Street food in Asia is among the best… if not the best in the world. Intoxicating, the tantalizing aroma of spicy and savory food fills the city’s air. Foods one can almost become addicted to. The good news is, these delicious and classic Asian street foods can be made at home.
And we’ve gathered the recipes for you.
From Singapore to Malaysia, Korea and Japan, Vietnam, and Indonesia, these are street food recipes you’ll want to make at home.
1. Chicken Curry Puffs – Singapore
An all-time favorite of mine. I first had curry puffs made at my Malaysian friend’s home. Truly magnificent!
“Passed on to him by a Hainanese sailor he met when he was a young man, Uncle Tham’s curry puffs are a hugely popular snack in Singapore. All handmade and bursting with flavour, they perfectly represent the melting pot that is Singaporean cuisine. The chicken can be substituted with sardines, or a vegetable.”
2. Kimberly Street Duck Koay Chiap – Penang, Malysia
“Most Penangites would have heard or tried the famous night-time Duck Koay Chiap in Kimberley Street, Penang. It is a stall by the roadside located just a few shops down from Restaurant Goh Huat Seng. The proprietor, Mr Por has been been serving Koay Chiap for almost twenty-nine years in this usual selling spot. For over the span of three decades, Mr Por has insisted on using local ingredients, while preparing everything himself. Ranging from the Koay Chiap to the stewed duck to the chili sauce, everything is prepared by him and has remained his trade secret all this while.”
3. Spicy Pork Noodles – China
“This is a version of the classic spicy Beijing noodles, but I’ve reduced the pork and increased the vegetables. Make sure you use free-range pork mince – your best bet might be to source it from your local farmers’ market.” Matthew Evans, For the Love of Meat
4. Hotteok – Korea
“Learn to make popular Korean winter street food – Hotteok (Korean sweet pancakes). It’s crispy outside and inside is filled with sweet gooey indulgence!”

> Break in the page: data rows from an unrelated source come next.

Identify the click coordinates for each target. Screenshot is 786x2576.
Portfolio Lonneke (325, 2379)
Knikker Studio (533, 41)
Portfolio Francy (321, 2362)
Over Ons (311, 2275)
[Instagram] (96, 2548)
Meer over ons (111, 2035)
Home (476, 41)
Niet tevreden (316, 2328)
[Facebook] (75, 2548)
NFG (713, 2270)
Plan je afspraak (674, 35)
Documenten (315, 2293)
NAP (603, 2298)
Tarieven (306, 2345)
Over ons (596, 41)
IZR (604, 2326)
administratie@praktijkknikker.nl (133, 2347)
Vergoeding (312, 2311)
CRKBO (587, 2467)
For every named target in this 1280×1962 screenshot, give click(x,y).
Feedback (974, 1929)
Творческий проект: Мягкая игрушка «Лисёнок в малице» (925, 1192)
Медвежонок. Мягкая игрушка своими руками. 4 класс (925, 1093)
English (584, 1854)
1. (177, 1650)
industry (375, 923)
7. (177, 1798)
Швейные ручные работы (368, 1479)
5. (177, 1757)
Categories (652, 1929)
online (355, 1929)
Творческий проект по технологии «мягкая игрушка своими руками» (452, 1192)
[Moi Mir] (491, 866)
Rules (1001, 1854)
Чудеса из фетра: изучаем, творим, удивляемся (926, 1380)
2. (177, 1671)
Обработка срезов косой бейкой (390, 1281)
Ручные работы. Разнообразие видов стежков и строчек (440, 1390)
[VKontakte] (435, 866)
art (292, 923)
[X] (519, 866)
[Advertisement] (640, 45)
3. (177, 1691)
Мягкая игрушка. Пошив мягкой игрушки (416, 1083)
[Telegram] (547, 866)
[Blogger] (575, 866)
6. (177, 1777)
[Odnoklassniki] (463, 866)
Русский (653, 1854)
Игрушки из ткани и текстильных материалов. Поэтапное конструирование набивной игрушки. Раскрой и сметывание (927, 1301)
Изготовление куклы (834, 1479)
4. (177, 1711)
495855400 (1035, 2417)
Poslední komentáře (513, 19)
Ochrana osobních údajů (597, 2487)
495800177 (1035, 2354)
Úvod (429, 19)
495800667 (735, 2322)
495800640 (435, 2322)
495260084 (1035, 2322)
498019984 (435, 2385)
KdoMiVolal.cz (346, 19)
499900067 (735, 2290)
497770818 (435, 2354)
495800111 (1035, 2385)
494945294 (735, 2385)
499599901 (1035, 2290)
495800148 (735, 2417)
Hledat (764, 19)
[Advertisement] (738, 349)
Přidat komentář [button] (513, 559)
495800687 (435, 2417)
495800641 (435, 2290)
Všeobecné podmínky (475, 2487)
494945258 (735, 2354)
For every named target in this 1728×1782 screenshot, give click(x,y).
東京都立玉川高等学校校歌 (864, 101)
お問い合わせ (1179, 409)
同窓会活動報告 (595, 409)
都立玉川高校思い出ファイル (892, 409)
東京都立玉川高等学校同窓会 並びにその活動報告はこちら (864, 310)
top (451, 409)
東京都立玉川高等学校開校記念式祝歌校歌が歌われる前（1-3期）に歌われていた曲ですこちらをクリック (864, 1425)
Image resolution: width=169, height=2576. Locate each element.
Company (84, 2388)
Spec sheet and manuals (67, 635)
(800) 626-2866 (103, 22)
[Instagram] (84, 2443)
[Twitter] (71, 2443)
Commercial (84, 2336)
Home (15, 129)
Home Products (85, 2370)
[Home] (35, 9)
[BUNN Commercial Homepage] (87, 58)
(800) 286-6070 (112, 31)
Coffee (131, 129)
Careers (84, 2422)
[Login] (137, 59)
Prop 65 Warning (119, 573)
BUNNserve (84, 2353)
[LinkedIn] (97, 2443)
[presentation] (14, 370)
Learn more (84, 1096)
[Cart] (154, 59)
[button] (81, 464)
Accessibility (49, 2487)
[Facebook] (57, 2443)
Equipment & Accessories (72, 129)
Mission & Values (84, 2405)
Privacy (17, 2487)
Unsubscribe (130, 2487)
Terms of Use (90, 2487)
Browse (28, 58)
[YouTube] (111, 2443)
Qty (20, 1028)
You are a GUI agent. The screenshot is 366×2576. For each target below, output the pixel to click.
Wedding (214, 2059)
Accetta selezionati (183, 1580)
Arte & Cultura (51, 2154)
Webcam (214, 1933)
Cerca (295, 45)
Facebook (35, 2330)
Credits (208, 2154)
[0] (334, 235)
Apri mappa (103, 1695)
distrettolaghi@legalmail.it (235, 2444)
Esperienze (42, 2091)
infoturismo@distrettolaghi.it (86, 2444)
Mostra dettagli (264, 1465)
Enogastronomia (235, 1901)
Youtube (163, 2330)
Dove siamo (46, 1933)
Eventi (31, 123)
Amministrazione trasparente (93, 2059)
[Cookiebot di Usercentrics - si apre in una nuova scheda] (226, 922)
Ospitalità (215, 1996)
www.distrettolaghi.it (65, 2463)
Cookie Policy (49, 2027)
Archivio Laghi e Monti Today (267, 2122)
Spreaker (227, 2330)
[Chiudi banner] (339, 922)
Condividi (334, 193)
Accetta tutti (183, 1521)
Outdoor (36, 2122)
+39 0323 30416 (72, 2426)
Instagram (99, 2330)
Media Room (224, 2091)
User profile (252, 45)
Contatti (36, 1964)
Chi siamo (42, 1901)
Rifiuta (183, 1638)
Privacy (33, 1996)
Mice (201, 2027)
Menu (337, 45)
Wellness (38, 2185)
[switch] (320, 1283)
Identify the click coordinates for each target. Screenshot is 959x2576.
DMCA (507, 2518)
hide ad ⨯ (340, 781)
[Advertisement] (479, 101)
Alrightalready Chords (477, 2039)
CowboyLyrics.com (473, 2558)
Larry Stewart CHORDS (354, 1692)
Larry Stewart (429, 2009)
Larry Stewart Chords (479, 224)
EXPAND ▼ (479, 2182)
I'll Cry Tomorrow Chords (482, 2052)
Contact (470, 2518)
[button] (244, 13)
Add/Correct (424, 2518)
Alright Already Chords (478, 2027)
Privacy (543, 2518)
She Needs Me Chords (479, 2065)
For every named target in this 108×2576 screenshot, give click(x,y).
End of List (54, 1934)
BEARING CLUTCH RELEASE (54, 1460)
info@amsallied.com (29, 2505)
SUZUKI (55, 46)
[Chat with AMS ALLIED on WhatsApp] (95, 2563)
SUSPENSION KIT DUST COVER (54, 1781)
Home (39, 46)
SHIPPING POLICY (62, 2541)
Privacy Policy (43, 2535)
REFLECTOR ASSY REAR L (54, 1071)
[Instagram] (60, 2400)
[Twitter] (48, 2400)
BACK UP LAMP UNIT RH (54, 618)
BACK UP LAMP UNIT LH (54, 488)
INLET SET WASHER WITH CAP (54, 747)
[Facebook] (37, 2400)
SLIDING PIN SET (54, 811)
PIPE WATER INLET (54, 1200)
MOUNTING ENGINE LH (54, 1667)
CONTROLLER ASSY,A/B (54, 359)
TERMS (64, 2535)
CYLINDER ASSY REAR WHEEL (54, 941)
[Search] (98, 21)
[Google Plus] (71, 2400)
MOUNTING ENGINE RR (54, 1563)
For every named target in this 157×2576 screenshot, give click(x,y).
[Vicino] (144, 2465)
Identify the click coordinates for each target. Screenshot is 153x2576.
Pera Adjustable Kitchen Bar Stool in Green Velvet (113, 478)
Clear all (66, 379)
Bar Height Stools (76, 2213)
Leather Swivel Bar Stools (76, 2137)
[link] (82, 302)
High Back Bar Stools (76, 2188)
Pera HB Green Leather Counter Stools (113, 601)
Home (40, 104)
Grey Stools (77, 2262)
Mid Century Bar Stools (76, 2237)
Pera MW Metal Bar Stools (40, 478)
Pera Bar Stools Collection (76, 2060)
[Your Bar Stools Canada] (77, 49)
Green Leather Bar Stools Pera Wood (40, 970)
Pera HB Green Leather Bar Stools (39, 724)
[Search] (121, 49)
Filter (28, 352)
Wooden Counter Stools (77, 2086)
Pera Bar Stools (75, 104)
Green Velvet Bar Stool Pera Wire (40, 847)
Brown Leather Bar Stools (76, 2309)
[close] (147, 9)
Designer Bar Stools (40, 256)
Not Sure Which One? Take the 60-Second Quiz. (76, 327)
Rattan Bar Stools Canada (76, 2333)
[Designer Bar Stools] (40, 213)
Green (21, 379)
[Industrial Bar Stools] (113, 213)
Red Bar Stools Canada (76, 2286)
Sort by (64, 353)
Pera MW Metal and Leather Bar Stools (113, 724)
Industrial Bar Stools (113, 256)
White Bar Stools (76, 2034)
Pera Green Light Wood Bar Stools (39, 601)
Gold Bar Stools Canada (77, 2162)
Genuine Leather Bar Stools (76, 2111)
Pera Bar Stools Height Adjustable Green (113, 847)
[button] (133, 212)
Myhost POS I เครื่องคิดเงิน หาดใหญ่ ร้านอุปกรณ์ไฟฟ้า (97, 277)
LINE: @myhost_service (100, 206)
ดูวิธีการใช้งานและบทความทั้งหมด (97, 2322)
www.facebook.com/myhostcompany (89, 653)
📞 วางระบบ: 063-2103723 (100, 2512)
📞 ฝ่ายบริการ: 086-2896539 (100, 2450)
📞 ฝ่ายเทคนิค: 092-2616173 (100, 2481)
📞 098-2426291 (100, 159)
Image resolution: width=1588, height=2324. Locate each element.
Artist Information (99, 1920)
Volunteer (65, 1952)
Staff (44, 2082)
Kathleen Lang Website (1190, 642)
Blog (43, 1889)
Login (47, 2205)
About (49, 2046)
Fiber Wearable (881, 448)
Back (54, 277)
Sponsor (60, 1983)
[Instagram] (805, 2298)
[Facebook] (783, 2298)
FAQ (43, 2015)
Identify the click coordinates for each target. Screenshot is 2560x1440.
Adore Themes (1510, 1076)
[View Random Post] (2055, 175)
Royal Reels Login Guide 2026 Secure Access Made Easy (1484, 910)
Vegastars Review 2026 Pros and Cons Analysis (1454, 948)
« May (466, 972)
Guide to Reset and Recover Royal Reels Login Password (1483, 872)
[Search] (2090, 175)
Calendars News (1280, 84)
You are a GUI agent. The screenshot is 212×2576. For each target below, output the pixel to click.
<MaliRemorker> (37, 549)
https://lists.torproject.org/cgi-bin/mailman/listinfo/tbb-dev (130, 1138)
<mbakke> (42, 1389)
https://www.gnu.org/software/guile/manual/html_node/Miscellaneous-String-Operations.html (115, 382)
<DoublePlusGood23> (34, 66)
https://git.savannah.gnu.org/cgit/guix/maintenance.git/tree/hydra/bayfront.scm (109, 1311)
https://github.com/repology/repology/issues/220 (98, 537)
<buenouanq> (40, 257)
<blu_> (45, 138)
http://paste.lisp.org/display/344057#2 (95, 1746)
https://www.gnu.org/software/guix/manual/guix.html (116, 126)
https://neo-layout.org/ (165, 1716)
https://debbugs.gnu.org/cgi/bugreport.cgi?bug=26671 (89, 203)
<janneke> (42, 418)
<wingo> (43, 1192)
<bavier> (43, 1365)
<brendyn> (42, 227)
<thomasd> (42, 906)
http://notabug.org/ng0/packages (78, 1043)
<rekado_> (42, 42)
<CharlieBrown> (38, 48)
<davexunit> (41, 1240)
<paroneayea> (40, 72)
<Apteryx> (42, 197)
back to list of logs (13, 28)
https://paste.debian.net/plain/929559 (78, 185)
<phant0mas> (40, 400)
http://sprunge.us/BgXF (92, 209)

5. Thit Bo Nuong La Lot – Vietnam
“Grilled beef in wild betel leaf. They’re fragrant, fun, and delicious. They’re a favorite Vietnamese snack. When the rolls are cooking, the perfume of the leaves, called la lot (“lah loht”) in Vietnamese, mesmerizes. The fragrance is uncommon and distinctive. You know it when you smell it.”
6. Bulgogi – Korea
“The most delicious beef bulgogi recipe! Finally! I’m so happy to share my Bulgogi (불고기) recipe today. Well, over the years I have shared a couple of bulgogi recipes on my blog but I have been wanting to share the most classic, authentic and ultimate Bulgogi recipe for a very long time (for almost 9 years)! So here’s it is!”
7. Banh Cu Cai Bot Chien – China/Vietnam
Crisp Daikon Rice Cakes with Egg and Scallion: “I spotted a man making bot chien (literally fried dough, which sounds utterly blah but it is darn good) on a flat top. He was doing a brisk business and having a good time chatting with customers. His sizzling cart emanated fabulous fragrance.”
8. Korokke – Japan
“Potato croquettes, or Korokke as they are called in Japanese, are a delicious fried food made from panko crumbed mashed potato with carrot and onion and mince. This is typical Japanese home cooking and also a tasty street food. They’re a great dinner or lunch because they’re like one meal all in one little croquette, so they’re especially great for lunch on-the-go! They’re also a delicious way to change up kids lunches from just the regular sandwich. The croquettes, or korokke, taste best when they’re fried but you can bake these too.”
9. Traditional Cantonese Mooncakes – China
“Mooncakes, the banner dessert of the Mid-Autumn Festival, are by far my favorite Asian treat. Like a Chinese cheesecake, they’re rich, decadent, and altogether too indulgent. This homemade version is a little lighter but just as delicious, so you can have your (moon)cake and eat it, too.”
10. Quick and Easy Takoyaki – Japan
“Cook up this hot and tasty Japanese snack in minutes with just one chopstick. Crispy on the outside and gooey on the inside, it’s easy to make your own Quick and Easy Takoyaki at home. Now to spice them up with secret topping combinations found in Hyuga, Japan.”
11. Roti Canai – Malaysia and Singapore
“Roti canai (roti paratha) originated from southern India but was modified and made famous by the mamak (Muslim-Indian) hawkers in Malaysia and Singapore. In Malaysia, this crispy and buttery (actually made with ghee) flat bread is called roti canai but across the straits in Singapore, they are commonly known as roti paratha.”
12. Pork Satay with Chilli Dipping Sauce – Thailand
“It is believed that satay is an interpretation of Middle Eastern kebabs and was introduced to Southeast Asia by way of Arab traders. There are countless regional variations; this version is made of pork, grilled over charcoal and served with chilli vinegar sauce rather than traditional peanut sauce.”